─── Texte proposé

On peut bien écraser de mépris les « gilets jaunes » mais cela ne leur indiquera pas pour autant une meilleure façon de faire la révolution, à supposer que quelqu’un possède la méthode.  Leurs adversaires diront qu’ils n’ont qu’à rester chez eux. Comment ne pas voir pourtant qu’ils n’en ont pas du tout envie ? Beaucoup croient encore, ne nous y trompons pas, que le combat de rue mènera aux lendemains qui chantent. Singulière métaphore, au demeurant, à considérer les rares images trouant l’obscurité de Caracas en proie à une violente crise politique. La contre-révolution ressemble à un « trou noir » non pas interstellaire mais tout à fait terrestre. La capitale du Vénézuela, pays aux réserves énergétiques immenses, est plongée à intervalle régulier dans les ténèbres provoquées par de mystérieuses coupures d’électricité. Comme s’il s’agissait de démontrer, justement, qu’entre « le grand soir » cher aux disciples d’Hugo Chavez formés à la dialectique marxiste-léniniste et le petit matin radieux, il y a la nuit prolongée ! Est-ce le moyen miracle trouvé par la droite bourgeoise et libérale pour finir de saboter une expérience populiste qui, par l’excès même de sa radicalité, ne pouvait déboucher sur aucune construction sociétale ? La zone latino-américaine n’en finira jamais d’abriter ainsi les laboratoires où s’expérimentent révolutions et contre-révolutions. Il n’est que de suivre, non sans appréhension, le cours de l’étrange expérience de « trumpisme tropical » qui commence au Brésil. Â
Quelle similitude trouver avec cette « France des gilets jaunes » où l’on rêve maintenant, selon l’heureuse formule de Claude Malhuret, de « démocratiser la démocratie » en rognant les prérogatives du Parlement.  La ressemblance serait à tout prendre de l’ordre du symbole car il y a aussi une force obscure, une panne de lumière dans notre pays. La révolution y est devenue une passion triste et hebdomadaire, une forrme de devoir conjugal routinier, même si l’on brise plus de vitrines que l’on ne défonce de matelas. La connaissance des griefs exprimés par les contributions classées et répertoriées à grand frais lors du « grand débat » n’apporte pas grand chose d’éclairant. Rien, en tous cas, que nous ne sachions déjà peu ou prou. N’attendons pas non plus du chef de l’Etat qu’il nous dise comment les Français pourraient soit « changer de système », soit « refaire société ». S’il savait convaindre sur ces thèmes, sans doute l’aurait-il déjà fait. Et, pendant ce temps-là , les réseaux sociaux, par les tombereaux d’invectives qu’ils déversent et la cancrerie qu’ils révèlent, nous éloignent chaque jour un peu plus de la civilisation des Lumières.

──────
─── Données fournies

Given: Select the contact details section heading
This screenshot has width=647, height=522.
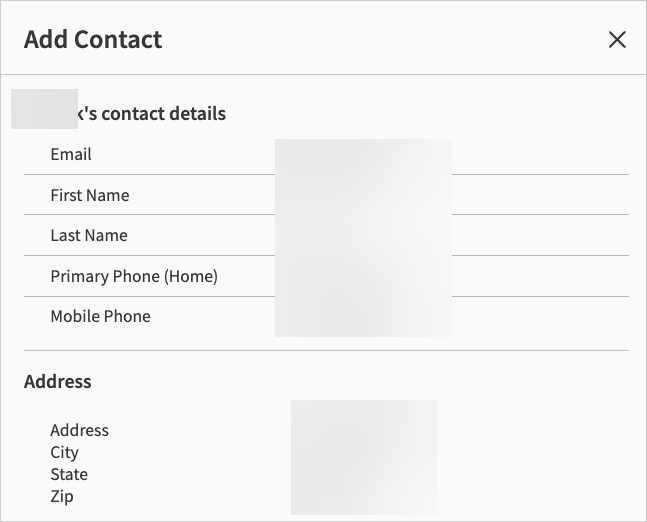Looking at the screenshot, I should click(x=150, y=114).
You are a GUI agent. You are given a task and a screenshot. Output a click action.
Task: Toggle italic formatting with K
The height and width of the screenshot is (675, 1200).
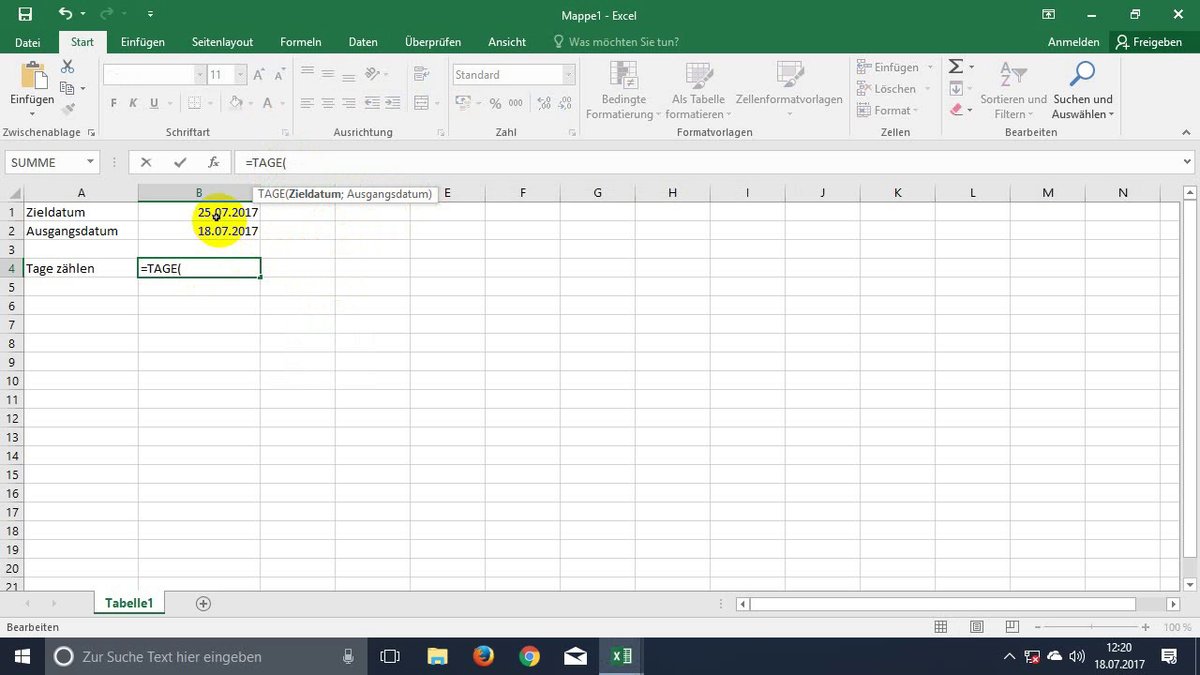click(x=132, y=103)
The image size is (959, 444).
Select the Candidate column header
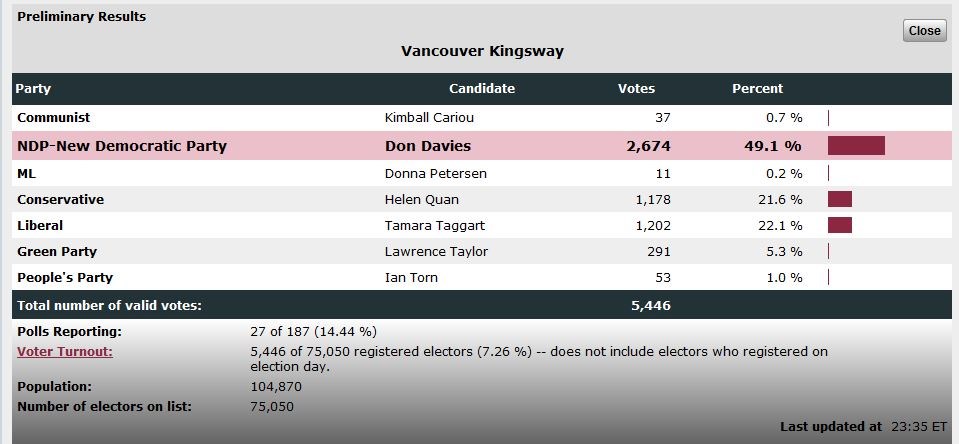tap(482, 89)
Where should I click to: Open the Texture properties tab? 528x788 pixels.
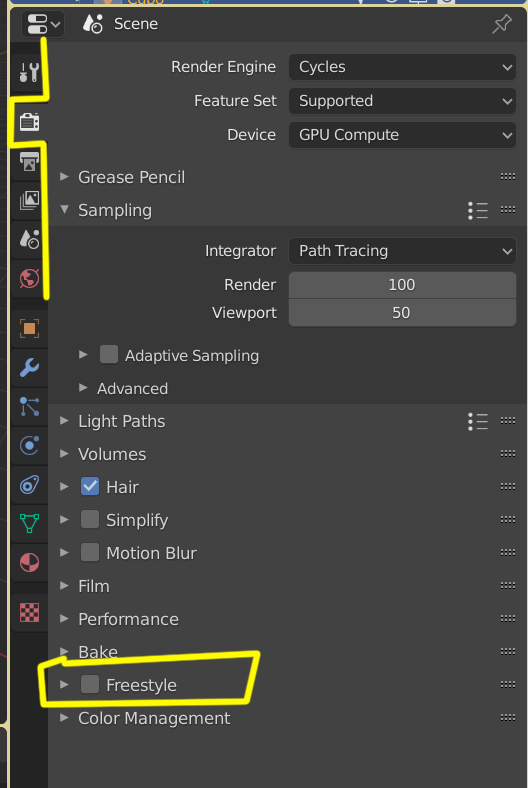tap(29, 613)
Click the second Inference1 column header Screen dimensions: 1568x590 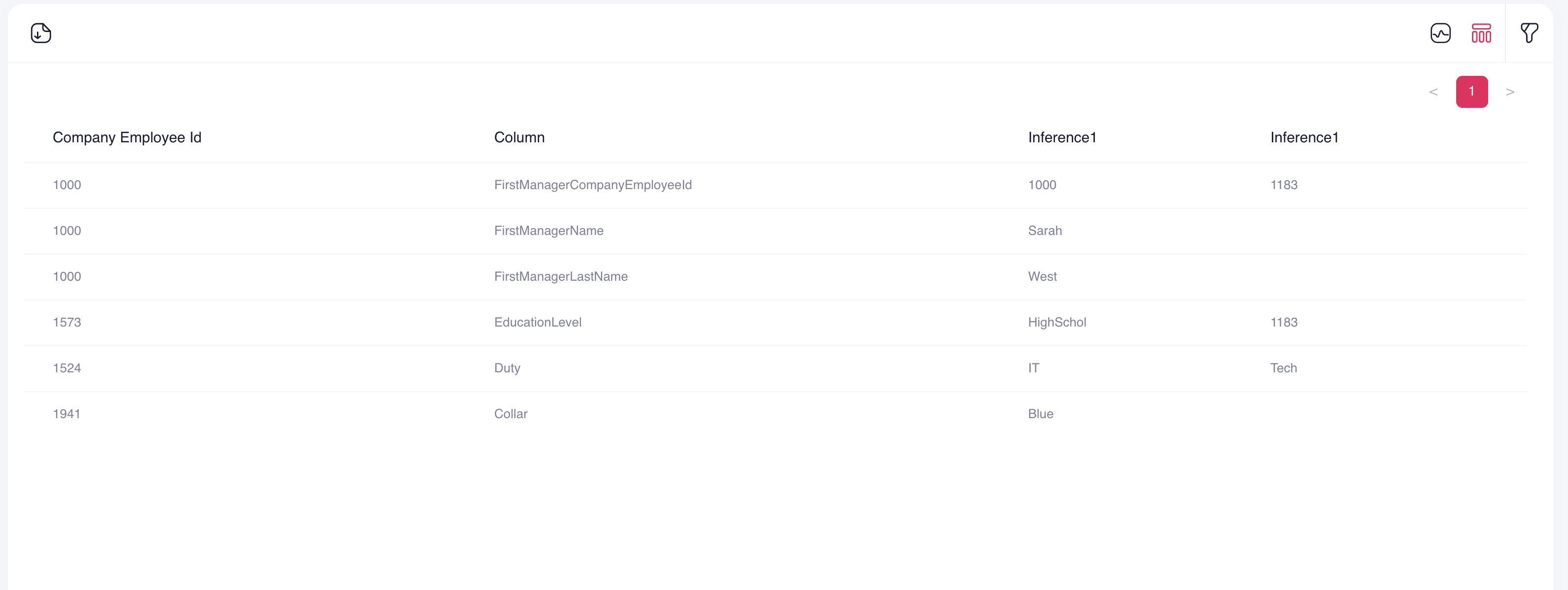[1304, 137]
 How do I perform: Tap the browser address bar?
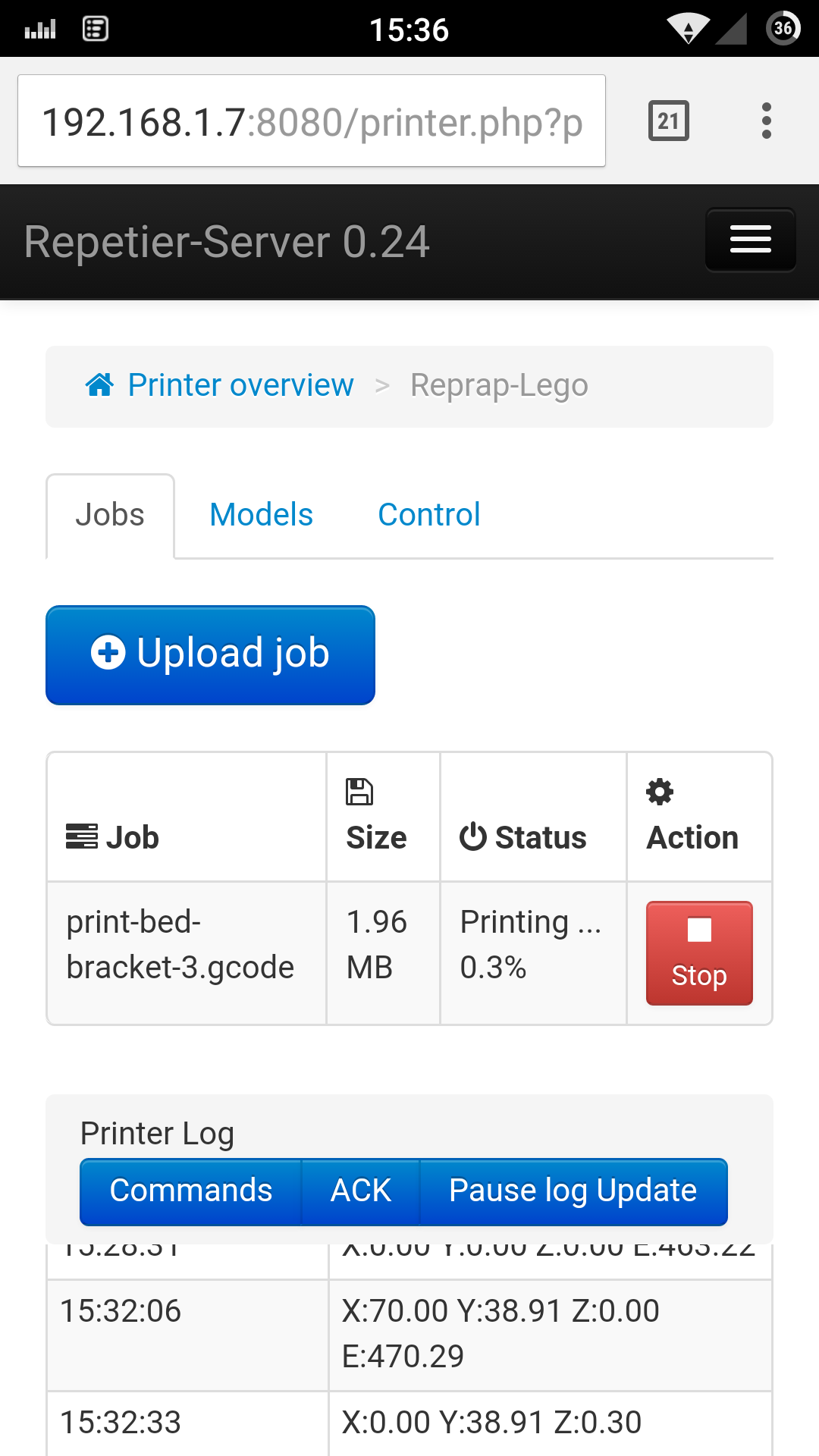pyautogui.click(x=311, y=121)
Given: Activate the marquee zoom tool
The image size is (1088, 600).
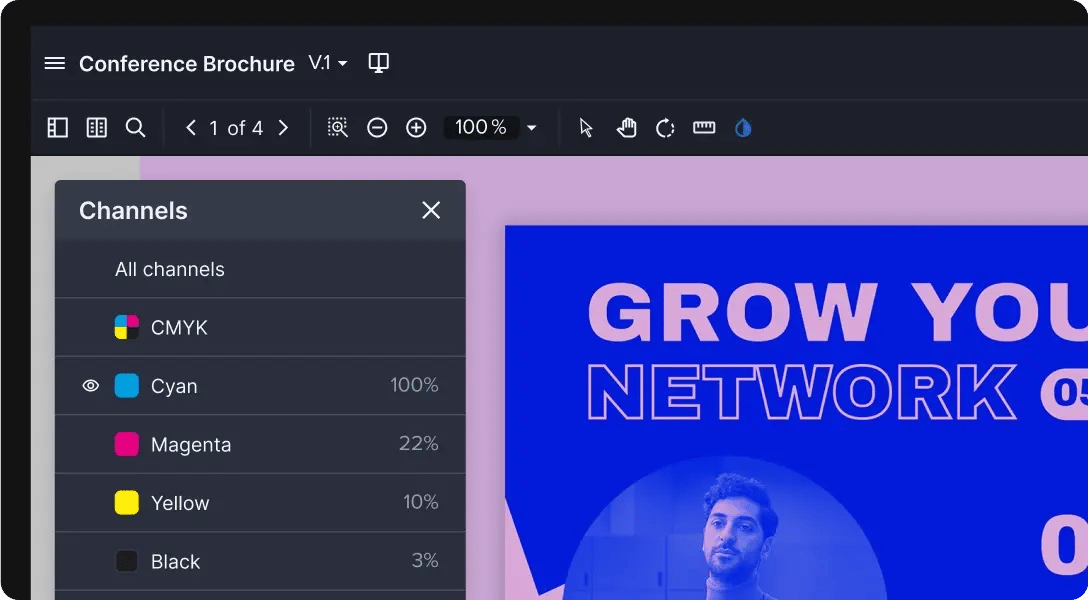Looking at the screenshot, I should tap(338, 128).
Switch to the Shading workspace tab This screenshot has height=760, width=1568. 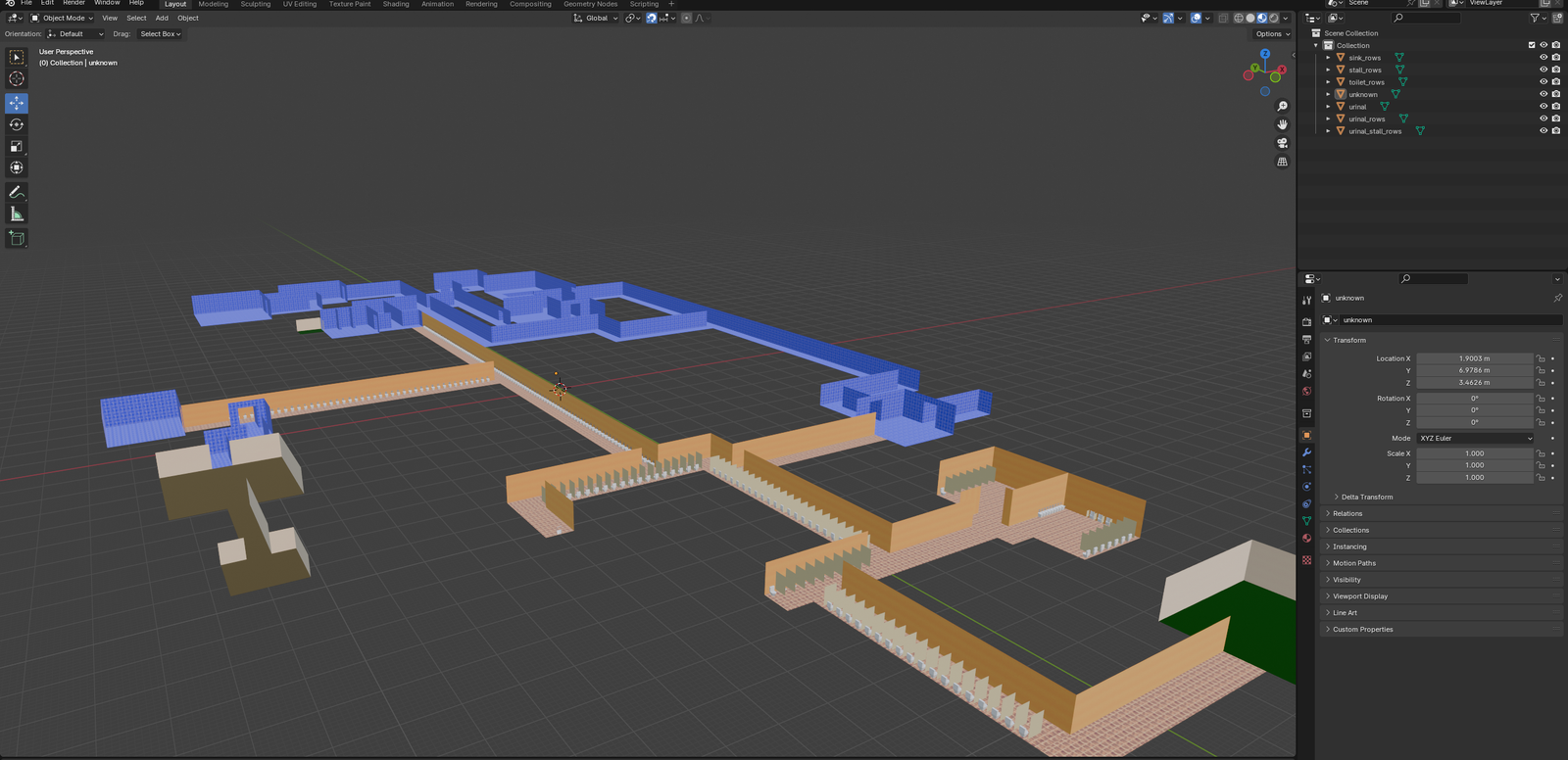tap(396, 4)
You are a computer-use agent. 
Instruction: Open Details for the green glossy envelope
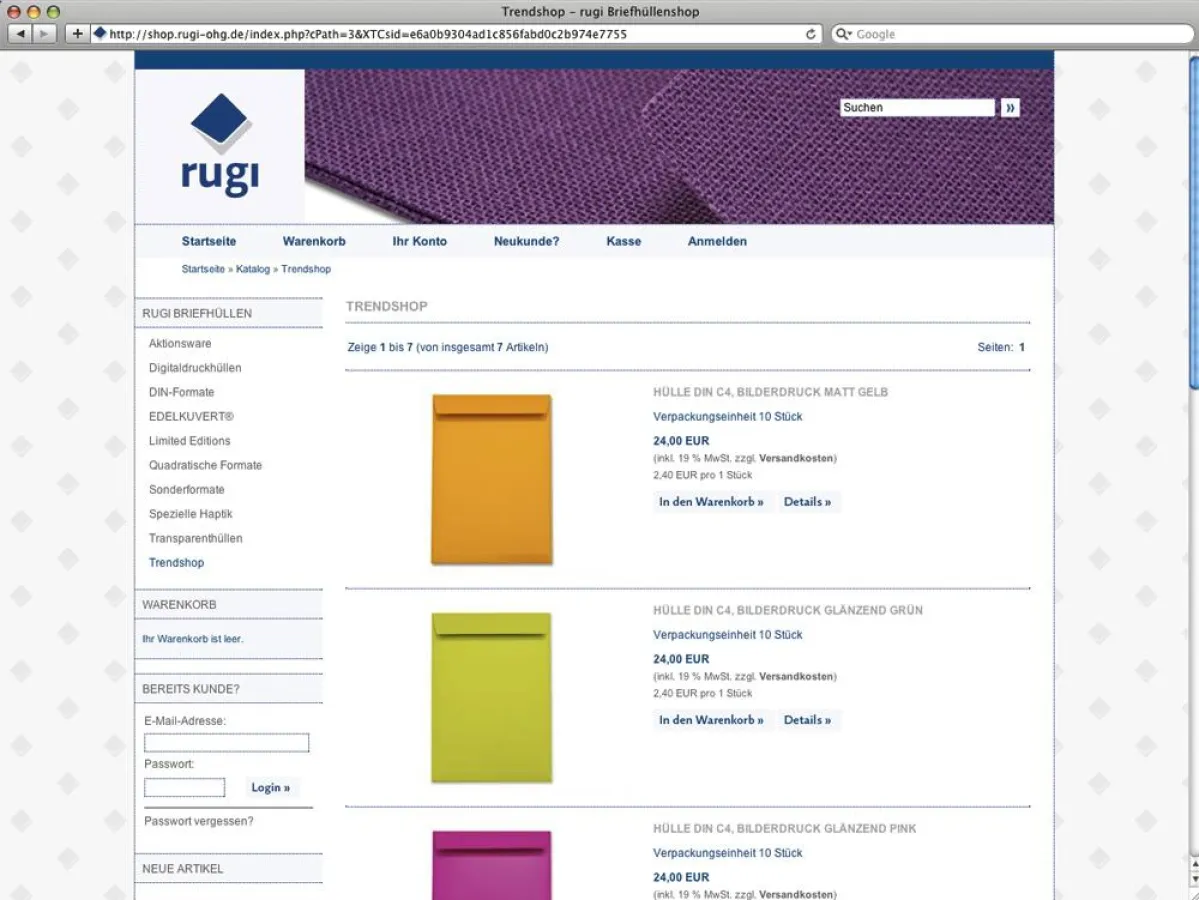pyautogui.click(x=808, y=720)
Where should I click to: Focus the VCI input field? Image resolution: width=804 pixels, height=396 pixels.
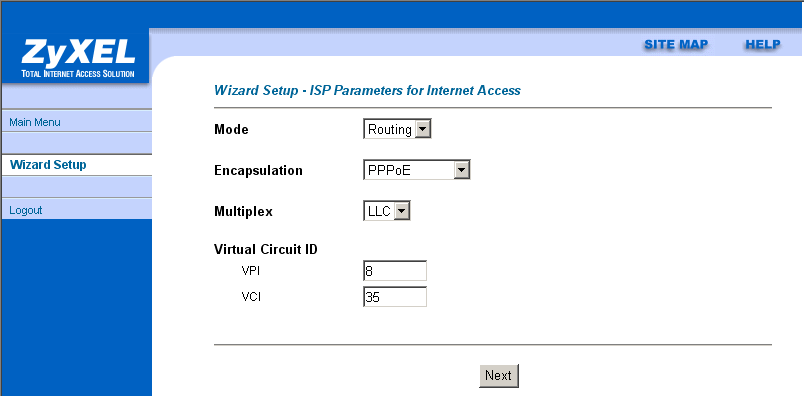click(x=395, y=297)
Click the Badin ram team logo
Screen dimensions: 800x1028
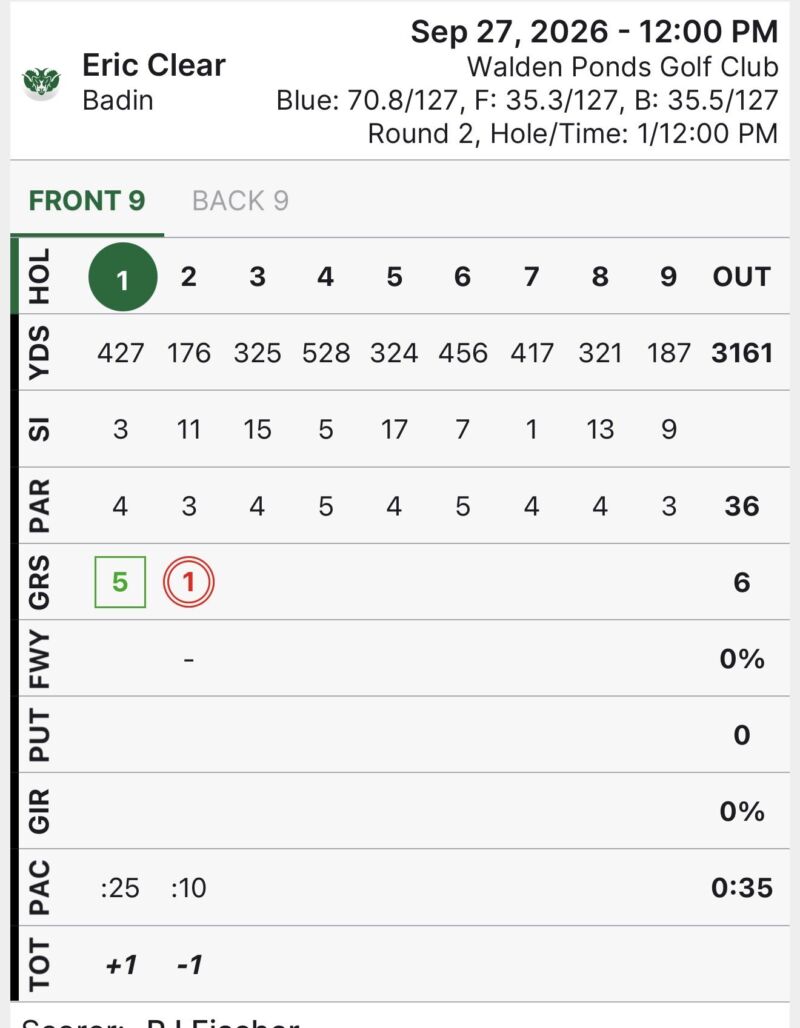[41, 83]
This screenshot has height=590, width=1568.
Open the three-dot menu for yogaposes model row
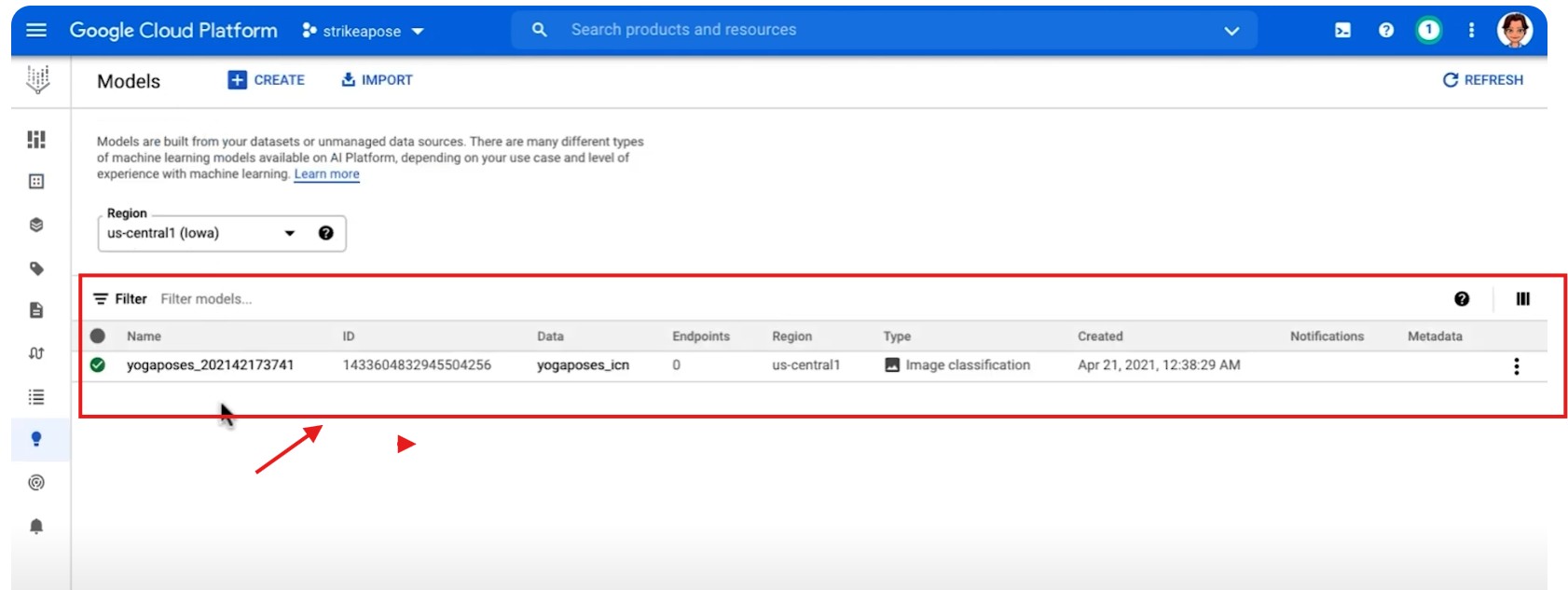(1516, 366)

──────

(Consigne 1) Indiquez si chacune des affirmations suivantes concorde avec le texte sur les gilets jaunes, en répondant par oui ou par non et en citant à l’identique les mots décisifs du texte : (a) Caracas est régulièrement privée de lumière par des coupures d’électricité ; (b) la formule « démocratiser la démocratie » est attribuée à Claude Malhuret ; (c) les contributions recueillies lors du « grand débat » apportent des éclairages nouveaux.
(Consigne 2) Prolongez le texte sur les gilets jaunes par un paragraphe qui s’enchaîne sur sa dernière phrase.
Les entrées de données constituent un matériau distinct, sans rapport avec le texte.

(Corrigé 1)
(a) Oui : « est plongée à intervalle régulier dans les ténèbres provoquées par de mystérieuses coupures d’électricité ».
(b) Oui : « selon l’heureuse formule de Claude Malhuret, de « démocratiser la démocratie » ».
(c) Non : « n’apporte pas grand chose d’éclairant ».

(Corrigé 2)
 Les problématiques de début de crise, en réalité bien antérieures à leur expression sur les boulevards et ronds-points restent toujours aussi diffuses et individualisées. Elles sont les mêmes que celles qui ont provoqué la progression croissante de l’abstention électorale et de la conséquence de celle-ci qui est la grande visibilité de l’extrêmisme. Ces causes ne sont pas de celles qui s’effacent par magie tant elles semblent existentielles. A tort ou à raison, pour des raisons géographiques ou sociologiques, nombre de nos compatriotes ont l’impression qu’ils ne sont pas dans le coup et que tout se jouera désormais en dehors d’eux et de leurs enfants.  Jamais passant, au demeurant, n’a été protégé par décret de la tuile qui pourrait lui tomber sur la tête et aucun citoyen ne peut attendre de l’Etat la garantie permanente de son bonheur individuel. Mais un président inspiré pourrait prendre, lui, quelque assurance contre les déconvenues futures en pariant un peu plus sur l’équité.